DIRECTIONS: Copy all lines in the data that contain the string "agent".

MATERIALS PROVIDED:

• • • • •

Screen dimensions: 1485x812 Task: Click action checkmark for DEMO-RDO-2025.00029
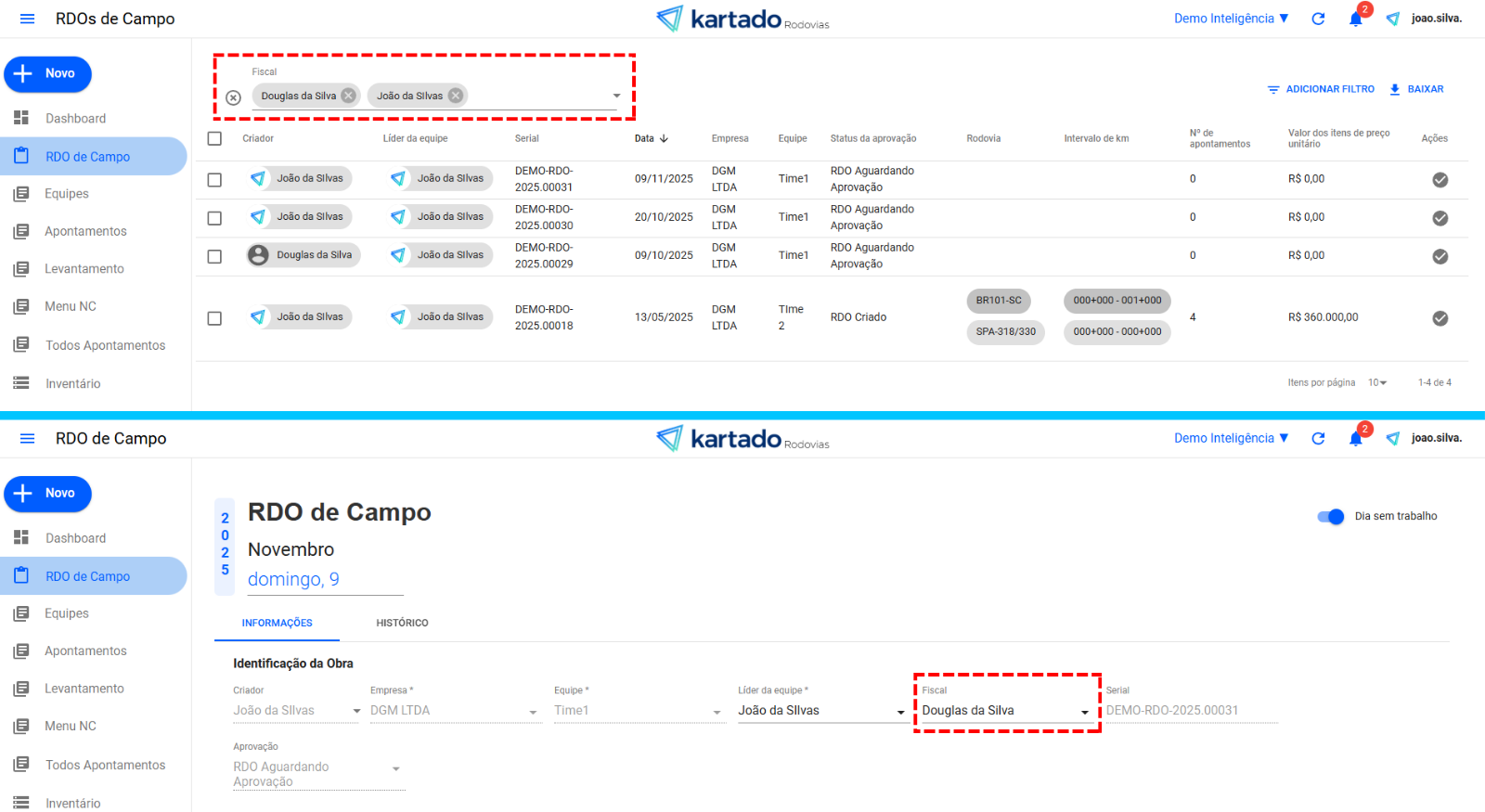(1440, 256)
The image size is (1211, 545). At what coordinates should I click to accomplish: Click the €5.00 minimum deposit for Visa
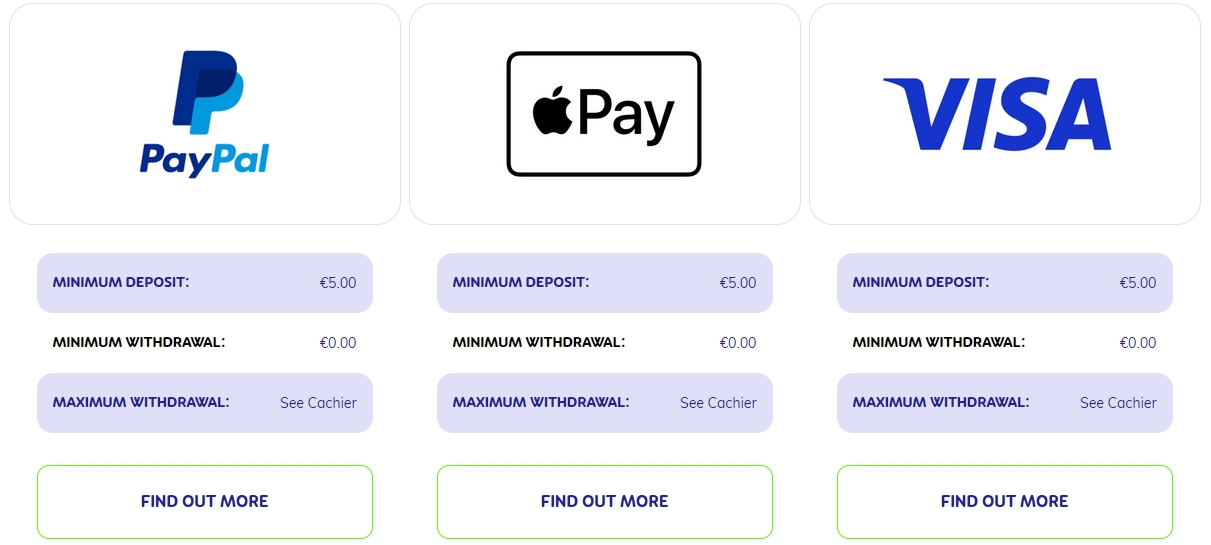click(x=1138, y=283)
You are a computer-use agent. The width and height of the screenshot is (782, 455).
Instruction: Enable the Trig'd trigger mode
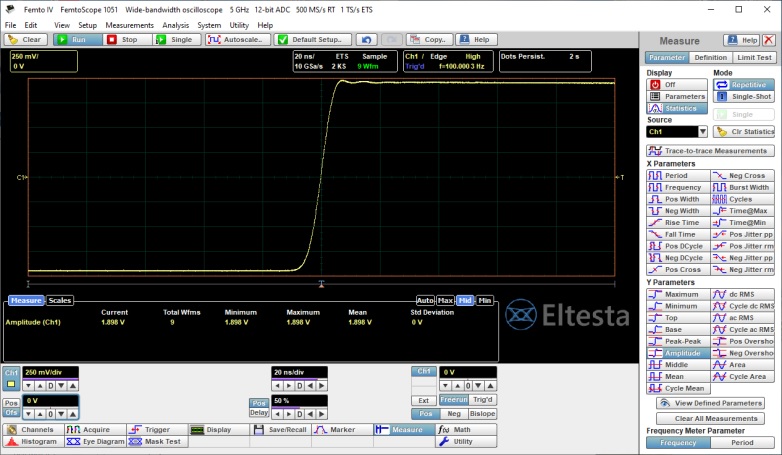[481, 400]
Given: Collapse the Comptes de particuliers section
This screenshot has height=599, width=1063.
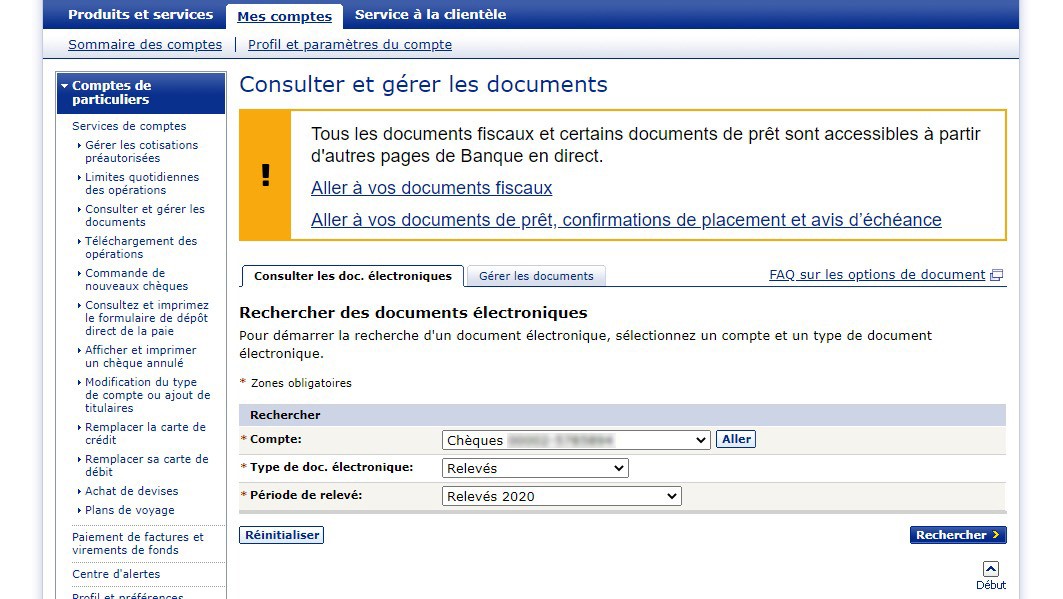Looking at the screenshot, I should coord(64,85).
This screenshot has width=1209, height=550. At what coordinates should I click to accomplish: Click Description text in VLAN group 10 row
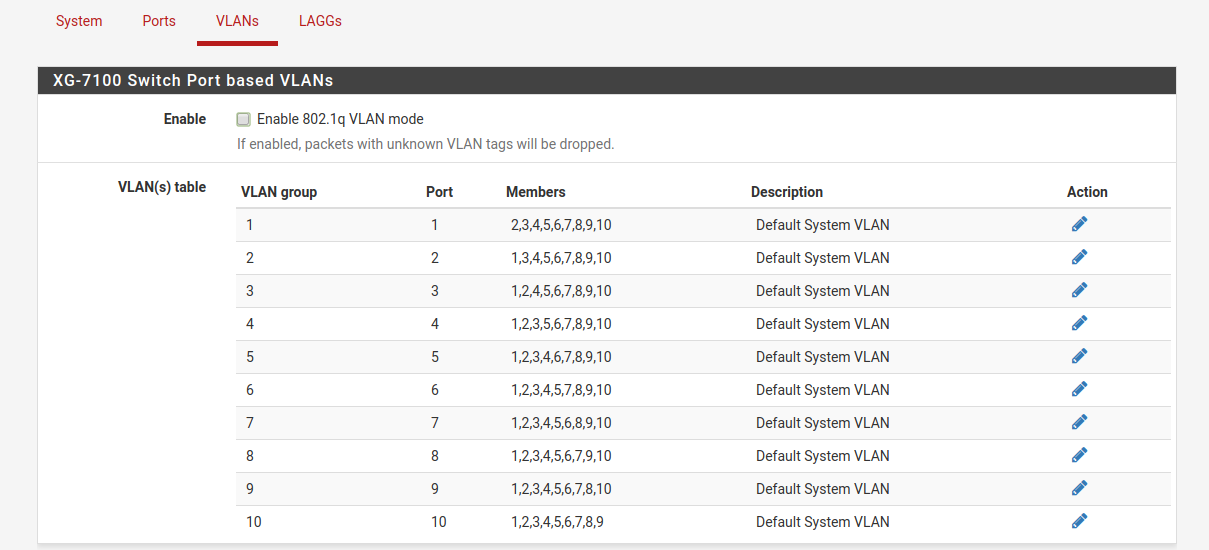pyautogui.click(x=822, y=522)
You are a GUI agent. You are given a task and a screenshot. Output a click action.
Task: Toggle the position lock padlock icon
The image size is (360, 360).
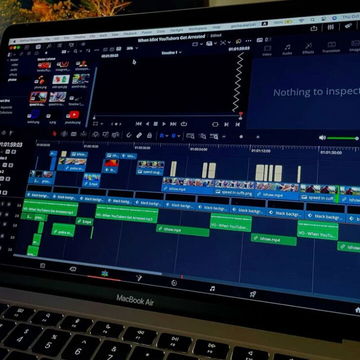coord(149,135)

• • • • •

FINAL ANSWER:
You are a computer-use agent. The width and height of the screenshot is (782, 455).
You are a GUI agent. You are given a task and a screenshot. Output a click action.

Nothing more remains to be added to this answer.